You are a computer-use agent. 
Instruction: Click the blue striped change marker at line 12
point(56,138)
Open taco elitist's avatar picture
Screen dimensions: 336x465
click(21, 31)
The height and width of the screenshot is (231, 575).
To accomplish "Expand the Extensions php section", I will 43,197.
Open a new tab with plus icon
* * *
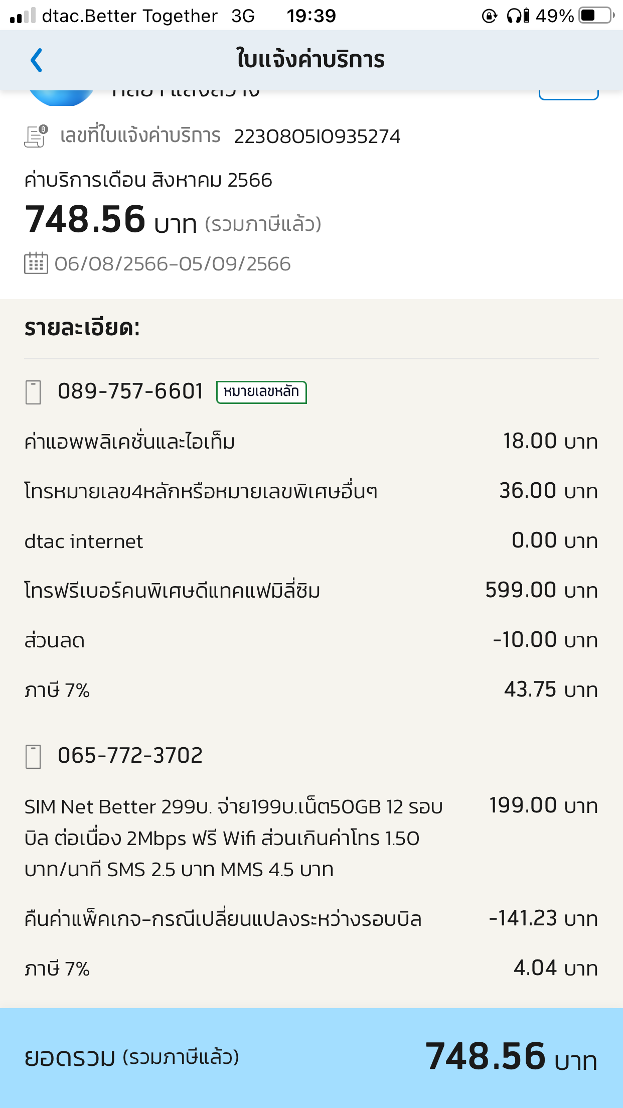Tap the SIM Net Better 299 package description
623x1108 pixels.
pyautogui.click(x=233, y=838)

**THE REQUEST**
Copy the material from the line containing "You are a computer-use agent." through the line containing "Open a new tab with plus icon" verbatim.

**SOLUTION TO THIS PROBLEM**
You are a computer-use agent. 
Instruction: Click the blue striped change marker at line 12
point(56,138)
Open taco elitist's avatar picture
Screen dimensions: 336x465
click(21, 31)
The height and width of the screenshot is (231, 575).
To accomplish "Expand the Extensions php section", I will 43,197.
Open a new tab with plus icon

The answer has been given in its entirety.